In September 2017, state Sen. Anthony Portantino (D-La Cañada Flintridge) announced that the 134 Freeway between the 2 Freeway and the 210 Freeway interchange would be named the President Barack H. Obama Highway.
But for a year, nothing has changed, leading some to wonder whether that part of the freeway was actually renamed.
Now the Pasadena Community Foundation and Portantino are hosting a fundraising event on Sept. 23 to raise money to install signs officially labeling the highway after the 44th president.
A spokesperson for Portantino’s office did not answer questions about the fundraiser or the costs, but the cost of signs for naming other stretches of freeway in honor of public figures has ranged from $3,000 to $7,000.
A website for the foundation says people can purchase a single $30 ticket to the event or a sponsorship for between $100 and $300, which includes two tickets. Community members who cannot attend can also donate on the website.

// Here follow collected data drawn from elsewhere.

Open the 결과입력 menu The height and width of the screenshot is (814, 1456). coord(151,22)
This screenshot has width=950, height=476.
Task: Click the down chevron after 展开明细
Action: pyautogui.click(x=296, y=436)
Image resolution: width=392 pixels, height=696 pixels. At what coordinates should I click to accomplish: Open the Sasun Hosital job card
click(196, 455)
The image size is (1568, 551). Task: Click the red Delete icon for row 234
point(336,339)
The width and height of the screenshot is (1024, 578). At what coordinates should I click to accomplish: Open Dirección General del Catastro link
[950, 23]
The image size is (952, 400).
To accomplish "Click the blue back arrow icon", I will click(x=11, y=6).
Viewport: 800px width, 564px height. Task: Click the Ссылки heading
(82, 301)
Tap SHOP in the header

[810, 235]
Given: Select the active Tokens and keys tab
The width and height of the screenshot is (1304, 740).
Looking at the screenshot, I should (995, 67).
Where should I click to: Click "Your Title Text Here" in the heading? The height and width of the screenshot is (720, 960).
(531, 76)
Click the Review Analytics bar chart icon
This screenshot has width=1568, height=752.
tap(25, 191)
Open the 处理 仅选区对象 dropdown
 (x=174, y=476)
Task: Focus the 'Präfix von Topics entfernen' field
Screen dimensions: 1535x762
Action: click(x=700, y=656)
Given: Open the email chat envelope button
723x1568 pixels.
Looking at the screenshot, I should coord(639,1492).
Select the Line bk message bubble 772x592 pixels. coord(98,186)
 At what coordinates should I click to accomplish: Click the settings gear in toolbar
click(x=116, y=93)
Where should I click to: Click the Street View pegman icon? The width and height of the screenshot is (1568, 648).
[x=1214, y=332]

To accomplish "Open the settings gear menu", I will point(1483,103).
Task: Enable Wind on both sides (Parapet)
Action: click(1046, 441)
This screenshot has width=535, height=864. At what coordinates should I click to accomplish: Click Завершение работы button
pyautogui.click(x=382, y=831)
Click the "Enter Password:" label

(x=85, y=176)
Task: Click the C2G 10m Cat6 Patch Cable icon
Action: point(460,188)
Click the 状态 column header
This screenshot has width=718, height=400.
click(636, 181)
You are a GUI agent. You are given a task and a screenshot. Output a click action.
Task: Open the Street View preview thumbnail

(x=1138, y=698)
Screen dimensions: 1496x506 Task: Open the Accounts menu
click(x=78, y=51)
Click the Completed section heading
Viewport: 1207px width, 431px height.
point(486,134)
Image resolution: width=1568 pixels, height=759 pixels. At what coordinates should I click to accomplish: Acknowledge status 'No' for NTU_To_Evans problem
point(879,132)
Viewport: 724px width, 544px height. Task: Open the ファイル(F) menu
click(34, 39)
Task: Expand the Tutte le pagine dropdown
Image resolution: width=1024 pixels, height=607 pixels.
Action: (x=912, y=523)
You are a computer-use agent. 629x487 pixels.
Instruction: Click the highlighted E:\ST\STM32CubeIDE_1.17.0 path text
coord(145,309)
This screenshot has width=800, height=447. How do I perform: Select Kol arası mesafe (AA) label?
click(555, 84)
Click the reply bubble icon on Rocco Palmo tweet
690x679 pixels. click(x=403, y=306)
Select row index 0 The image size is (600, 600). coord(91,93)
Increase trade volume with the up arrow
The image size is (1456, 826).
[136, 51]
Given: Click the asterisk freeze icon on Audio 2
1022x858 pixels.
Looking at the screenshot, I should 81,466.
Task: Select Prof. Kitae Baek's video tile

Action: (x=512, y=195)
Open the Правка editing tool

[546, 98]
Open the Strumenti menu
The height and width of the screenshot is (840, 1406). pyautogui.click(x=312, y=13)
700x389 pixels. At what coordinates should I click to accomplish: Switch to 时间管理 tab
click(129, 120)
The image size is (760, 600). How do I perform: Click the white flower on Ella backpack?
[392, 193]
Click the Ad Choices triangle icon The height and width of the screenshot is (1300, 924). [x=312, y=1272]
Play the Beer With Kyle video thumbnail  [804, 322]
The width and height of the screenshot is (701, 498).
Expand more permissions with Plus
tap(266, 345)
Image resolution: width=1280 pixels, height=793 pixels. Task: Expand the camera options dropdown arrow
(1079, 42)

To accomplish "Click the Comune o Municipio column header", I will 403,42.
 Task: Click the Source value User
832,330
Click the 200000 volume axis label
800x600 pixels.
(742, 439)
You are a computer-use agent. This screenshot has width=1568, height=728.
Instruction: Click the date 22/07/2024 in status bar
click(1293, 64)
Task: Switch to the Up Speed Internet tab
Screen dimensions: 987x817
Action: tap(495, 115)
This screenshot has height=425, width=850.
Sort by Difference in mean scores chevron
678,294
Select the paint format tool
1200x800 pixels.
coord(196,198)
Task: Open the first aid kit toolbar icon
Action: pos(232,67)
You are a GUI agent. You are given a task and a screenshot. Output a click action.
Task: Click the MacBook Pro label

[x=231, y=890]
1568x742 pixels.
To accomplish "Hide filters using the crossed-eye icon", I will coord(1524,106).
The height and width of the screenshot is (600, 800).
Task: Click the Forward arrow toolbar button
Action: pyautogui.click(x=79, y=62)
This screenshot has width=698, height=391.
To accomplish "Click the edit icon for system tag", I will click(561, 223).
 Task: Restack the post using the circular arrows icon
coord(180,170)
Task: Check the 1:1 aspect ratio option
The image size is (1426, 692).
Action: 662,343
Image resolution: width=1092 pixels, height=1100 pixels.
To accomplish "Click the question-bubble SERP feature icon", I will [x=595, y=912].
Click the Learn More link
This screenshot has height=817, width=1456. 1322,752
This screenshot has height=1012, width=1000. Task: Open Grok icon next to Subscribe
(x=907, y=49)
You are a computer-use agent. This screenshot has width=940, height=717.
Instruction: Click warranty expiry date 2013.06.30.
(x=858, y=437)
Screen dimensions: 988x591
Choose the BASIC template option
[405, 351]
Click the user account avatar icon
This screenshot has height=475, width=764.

Obama began his university career as an undergraduate student at Occidental College in 1979 before transferring to Columbia University in 1981. “President Obama used this portion of California’s freeway system to travel from his college home in Pasadena to Occidental College,” said a 2017 statement announcing the resolution’s passage. “President Obama ... has attributed his time there as the beginning of his political activism. It is the place where he gave his first political speech.”
The city of Pasadena has also placed a plaque in front of the home where Obama lived when he was a student. California is the first state in the nation to name a freeway for the former president, according to Portantino’s statement. Other states have followed — in April, for example, a proposal to rename a Denver-area road as the Barack Obama Highway passed in the Colorado House of Representatives.
Most recently, the Los Angeles City Council voted to change Rodeo Road to Obama Boulevard.
“We’re thrilled that Angelenos and visitors will forever be reminded of the legacy of President @BarackObama when traveling across L.A.,” Mayor Eric Garcetti said in the tweet announcing the news on Aug. 28.
Obama held a campaign rally at Rancho Cienega Park on Rodeo Road when he ran for president, according to the initial proposal for the road name change by Council President Herb Wesson.